(Recorded data)
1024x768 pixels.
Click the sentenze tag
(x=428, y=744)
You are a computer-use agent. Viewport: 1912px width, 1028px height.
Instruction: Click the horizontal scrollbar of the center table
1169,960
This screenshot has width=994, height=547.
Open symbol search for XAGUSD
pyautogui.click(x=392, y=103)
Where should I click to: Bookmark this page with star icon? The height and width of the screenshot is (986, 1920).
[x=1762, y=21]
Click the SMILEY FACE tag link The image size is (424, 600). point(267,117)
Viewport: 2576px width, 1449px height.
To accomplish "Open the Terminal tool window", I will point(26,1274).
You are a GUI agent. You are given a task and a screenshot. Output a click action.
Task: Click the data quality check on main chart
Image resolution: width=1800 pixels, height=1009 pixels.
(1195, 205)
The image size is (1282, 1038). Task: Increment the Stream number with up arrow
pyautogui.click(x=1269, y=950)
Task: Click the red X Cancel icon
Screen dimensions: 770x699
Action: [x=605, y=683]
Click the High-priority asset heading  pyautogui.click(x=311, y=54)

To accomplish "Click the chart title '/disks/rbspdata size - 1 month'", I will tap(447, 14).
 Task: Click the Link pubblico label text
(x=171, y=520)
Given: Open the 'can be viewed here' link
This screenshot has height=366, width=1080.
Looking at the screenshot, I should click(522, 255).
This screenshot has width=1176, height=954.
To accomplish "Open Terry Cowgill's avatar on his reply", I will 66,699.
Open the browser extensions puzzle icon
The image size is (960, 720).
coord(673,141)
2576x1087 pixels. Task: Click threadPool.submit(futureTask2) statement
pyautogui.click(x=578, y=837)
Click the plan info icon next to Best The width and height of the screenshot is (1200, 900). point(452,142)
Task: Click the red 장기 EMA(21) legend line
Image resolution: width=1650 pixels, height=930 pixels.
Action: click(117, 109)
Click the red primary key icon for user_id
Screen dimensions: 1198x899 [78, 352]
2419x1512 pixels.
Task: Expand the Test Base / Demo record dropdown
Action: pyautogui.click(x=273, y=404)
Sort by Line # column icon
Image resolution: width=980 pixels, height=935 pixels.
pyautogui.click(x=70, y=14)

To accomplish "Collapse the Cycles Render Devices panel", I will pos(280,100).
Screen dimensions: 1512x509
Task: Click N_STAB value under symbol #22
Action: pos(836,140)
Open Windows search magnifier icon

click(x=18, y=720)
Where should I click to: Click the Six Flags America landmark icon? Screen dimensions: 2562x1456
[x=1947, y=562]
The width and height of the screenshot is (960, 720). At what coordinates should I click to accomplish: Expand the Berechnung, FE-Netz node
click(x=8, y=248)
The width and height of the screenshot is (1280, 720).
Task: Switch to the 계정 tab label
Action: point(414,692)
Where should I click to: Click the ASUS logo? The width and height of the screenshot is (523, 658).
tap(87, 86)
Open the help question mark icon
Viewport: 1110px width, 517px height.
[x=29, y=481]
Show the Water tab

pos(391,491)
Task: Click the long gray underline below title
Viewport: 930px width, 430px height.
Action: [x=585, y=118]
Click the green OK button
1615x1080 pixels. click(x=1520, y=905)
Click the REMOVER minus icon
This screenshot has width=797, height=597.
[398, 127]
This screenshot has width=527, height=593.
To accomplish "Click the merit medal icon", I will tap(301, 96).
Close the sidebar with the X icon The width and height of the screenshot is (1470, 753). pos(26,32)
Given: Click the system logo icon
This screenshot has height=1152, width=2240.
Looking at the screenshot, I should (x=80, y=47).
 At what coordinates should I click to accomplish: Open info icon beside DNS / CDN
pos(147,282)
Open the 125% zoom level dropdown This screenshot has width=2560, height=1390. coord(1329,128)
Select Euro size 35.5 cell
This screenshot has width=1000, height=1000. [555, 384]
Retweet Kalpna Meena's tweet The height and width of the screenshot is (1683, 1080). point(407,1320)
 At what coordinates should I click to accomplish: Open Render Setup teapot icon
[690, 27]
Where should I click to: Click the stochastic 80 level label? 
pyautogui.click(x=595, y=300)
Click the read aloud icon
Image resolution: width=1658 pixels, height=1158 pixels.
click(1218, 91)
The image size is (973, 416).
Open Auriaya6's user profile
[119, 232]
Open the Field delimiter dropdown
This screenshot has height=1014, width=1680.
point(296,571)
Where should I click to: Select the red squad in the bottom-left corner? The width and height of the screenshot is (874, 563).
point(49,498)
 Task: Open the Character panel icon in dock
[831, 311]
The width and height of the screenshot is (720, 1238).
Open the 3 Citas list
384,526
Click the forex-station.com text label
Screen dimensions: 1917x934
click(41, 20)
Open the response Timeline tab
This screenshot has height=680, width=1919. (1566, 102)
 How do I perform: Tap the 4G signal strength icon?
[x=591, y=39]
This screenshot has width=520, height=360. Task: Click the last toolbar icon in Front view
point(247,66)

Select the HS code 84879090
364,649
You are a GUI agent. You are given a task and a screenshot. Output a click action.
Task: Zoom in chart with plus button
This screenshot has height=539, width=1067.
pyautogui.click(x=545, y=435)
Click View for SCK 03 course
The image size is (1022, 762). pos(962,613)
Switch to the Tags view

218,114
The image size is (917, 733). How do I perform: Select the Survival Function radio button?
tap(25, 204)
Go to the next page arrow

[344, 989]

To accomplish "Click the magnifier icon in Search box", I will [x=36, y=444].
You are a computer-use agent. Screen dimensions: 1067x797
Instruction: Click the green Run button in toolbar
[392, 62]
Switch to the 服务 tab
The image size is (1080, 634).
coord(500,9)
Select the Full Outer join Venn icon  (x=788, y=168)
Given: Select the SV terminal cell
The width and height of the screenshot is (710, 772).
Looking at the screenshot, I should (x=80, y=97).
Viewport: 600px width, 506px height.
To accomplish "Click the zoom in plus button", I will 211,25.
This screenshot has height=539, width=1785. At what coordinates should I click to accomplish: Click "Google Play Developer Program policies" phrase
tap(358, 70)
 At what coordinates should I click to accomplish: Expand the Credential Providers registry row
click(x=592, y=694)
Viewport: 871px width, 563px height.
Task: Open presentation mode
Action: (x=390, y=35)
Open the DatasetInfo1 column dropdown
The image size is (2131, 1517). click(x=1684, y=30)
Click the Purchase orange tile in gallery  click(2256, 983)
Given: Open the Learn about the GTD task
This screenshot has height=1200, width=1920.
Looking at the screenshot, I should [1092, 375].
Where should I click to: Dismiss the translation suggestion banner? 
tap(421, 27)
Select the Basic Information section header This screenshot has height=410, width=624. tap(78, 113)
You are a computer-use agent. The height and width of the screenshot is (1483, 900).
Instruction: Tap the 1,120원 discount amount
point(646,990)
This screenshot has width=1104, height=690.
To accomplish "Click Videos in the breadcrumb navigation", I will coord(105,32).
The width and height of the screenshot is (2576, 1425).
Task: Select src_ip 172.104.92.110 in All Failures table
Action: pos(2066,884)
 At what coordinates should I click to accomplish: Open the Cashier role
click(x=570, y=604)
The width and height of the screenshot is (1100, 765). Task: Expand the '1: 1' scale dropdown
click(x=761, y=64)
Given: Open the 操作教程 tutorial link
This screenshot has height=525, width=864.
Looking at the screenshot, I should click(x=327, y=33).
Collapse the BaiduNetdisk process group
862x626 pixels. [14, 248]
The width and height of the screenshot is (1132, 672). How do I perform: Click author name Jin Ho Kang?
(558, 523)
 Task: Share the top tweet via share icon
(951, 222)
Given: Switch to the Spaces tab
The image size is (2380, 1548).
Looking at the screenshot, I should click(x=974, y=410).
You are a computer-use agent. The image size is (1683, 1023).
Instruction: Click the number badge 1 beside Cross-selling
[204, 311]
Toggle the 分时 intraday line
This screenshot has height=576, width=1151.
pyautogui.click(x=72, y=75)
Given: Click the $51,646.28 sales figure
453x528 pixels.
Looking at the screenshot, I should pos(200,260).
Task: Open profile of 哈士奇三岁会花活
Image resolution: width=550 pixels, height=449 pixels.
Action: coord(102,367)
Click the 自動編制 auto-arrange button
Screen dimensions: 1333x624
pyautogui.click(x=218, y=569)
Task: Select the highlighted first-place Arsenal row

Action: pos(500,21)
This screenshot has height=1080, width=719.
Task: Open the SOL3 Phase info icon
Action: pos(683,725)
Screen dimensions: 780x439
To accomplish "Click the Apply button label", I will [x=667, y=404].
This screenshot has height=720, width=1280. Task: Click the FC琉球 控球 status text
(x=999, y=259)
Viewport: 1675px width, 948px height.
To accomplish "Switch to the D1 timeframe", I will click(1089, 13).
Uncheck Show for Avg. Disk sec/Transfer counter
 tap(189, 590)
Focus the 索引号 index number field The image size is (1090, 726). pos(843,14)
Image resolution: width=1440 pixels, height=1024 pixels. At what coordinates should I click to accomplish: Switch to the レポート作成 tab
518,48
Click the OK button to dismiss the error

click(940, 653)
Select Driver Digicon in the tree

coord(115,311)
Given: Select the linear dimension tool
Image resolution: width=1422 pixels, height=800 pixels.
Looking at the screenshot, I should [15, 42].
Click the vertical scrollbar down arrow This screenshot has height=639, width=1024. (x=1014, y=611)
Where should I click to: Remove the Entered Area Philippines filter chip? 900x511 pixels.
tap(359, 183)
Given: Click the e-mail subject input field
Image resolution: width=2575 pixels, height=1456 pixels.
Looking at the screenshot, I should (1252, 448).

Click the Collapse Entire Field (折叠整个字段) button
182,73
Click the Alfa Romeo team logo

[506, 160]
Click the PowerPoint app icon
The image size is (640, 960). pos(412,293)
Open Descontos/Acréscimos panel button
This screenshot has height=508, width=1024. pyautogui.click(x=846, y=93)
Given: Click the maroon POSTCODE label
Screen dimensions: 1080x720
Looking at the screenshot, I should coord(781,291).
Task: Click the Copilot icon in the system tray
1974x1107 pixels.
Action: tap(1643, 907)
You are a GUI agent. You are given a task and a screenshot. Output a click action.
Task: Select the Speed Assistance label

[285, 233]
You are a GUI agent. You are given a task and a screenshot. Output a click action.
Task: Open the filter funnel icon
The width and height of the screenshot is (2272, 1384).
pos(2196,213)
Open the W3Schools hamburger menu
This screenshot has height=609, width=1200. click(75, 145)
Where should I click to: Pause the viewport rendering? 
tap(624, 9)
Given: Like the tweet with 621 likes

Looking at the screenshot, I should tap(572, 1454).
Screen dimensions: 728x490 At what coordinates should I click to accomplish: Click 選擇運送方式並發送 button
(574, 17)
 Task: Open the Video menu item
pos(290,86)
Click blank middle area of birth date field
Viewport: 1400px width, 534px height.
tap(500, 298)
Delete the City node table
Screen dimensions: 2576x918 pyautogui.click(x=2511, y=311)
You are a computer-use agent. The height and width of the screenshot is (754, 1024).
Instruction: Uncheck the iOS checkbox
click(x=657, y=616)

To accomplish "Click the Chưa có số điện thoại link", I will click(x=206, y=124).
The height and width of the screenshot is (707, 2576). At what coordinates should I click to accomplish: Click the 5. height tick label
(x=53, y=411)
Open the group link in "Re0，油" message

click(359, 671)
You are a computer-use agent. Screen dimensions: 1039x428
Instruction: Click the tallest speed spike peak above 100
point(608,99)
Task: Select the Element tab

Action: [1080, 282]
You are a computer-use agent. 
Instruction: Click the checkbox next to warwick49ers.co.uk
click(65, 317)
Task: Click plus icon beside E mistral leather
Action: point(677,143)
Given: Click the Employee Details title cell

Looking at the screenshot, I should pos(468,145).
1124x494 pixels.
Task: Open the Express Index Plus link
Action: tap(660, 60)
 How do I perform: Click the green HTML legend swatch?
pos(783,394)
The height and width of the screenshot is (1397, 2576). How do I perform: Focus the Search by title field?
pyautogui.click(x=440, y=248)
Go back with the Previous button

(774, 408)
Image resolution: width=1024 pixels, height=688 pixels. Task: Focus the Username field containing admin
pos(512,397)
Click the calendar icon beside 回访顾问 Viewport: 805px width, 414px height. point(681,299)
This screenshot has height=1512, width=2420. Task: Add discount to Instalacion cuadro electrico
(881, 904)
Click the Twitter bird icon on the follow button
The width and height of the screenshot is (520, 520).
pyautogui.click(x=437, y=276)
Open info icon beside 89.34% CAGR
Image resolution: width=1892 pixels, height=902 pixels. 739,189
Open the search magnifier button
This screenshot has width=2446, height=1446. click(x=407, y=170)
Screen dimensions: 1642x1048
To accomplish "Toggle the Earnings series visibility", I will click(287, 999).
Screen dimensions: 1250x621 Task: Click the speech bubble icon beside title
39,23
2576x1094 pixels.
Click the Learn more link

▸ Task to complete:
Reproduce, verbatim, the lines of the listing from its first line through the line that contains "pyautogui.click(x=70, y=14)", with both ends included.

▸ Solution to the problem:
1024x768 pixels.
Click the sentenze tag
(x=428, y=744)
You are a computer-use agent. Viewport: 1912px width, 1028px height.
Instruction: Click the horizontal scrollbar of the center table
1169,960
This screenshot has width=994, height=547.
Open symbol search for XAGUSD
pyautogui.click(x=392, y=103)
Where should I click to: Bookmark this page with star icon? The height and width of the screenshot is (986, 1920).
[x=1762, y=21]
Click the SMILEY FACE tag link The image size is (424, 600). point(267,117)
Viewport: 2576px width, 1449px height.
To accomplish "Open the Terminal tool window", I will point(26,1274).
You are a GUI agent. You are given a task and a screenshot. Output a click action.
Task: Click the data quality check on main chart
Image resolution: width=1800 pixels, height=1009 pixels.
(1195, 205)
The image size is (1282, 1038). Task: Increment the Stream number with up arrow
pyautogui.click(x=1269, y=950)
Task: Click the red X Cancel icon
Screen dimensions: 770x699
Action: [x=605, y=683]
Click the High-priority asset heading  pyautogui.click(x=311, y=54)

To accomplish "Click the chart title '/disks/rbspdata size - 1 month'", I will tap(447, 14).
 Task: Click the Link pubblico label text
(x=171, y=520)
Given: Open the 'can be viewed here' link
This screenshot has height=366, width=1080.
Looking at the screenshot, I should click(522, 255).
This screenshot has width=1176, height=954.
To accomplish "Open Terry Cowgill's avatar on his reply", I will 66,699.
Open the browser extensions puzzle icon
The image size is (960, 720).
coord(673,141)
2576x1087 pixels. Task: Click threadPool.submit(futureTask2) statement
pyautogui.click(x=578, y=837)
Click the plan info icon next to Best The width and height of the screenshot is (1200, 900). point(452,142)
Task: Click the red 장기 EMA(21) legend line
Image resolution: width=1650 pixels, height=930 pixels.
Action: click(117, 109)
Click the red primary key icon for user_id
Screen dimensions: 1198x899 [78, 352]
2419x1512 pixels.
Task: Expand the Test Base / Demo record dropdown
Action: pyautogui.click(x=273, y=404)
Sort by Line # column icon
Image resolution: width=980 pixels, height=935 pixels.
pyautogui.click(x=70, y=14)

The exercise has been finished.